The problem
Here is the listing. Report each line in it that contains the string "computer".

■ ■ ■ ■ ■

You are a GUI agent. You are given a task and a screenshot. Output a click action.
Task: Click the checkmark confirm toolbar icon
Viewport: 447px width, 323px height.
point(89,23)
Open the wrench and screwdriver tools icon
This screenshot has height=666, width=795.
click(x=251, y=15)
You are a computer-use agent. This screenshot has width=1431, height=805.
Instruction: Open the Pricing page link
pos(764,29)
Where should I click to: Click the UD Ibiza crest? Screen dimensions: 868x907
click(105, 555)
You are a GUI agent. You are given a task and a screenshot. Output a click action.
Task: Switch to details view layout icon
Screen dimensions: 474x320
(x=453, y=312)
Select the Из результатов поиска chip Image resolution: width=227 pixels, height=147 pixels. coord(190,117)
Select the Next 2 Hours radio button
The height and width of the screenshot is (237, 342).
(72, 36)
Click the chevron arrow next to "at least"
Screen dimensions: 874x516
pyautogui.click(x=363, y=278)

■ ■ ■ ■ ■

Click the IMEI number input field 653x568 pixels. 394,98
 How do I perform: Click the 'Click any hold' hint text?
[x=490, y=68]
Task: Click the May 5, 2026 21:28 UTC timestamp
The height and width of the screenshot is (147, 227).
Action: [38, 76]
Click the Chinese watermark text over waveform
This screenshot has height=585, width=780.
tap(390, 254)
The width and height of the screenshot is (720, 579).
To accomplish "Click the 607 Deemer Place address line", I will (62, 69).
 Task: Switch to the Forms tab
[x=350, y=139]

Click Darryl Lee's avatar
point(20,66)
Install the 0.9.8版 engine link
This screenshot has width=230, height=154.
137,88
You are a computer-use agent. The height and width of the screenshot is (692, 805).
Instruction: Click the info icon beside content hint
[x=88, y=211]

■ ■ ■ ■ ■

Reply
You are a computer-use agent. This screenshot has width=1431, height=805.
You are a computer-use agent. The height and width of the screenshot is (692, 805).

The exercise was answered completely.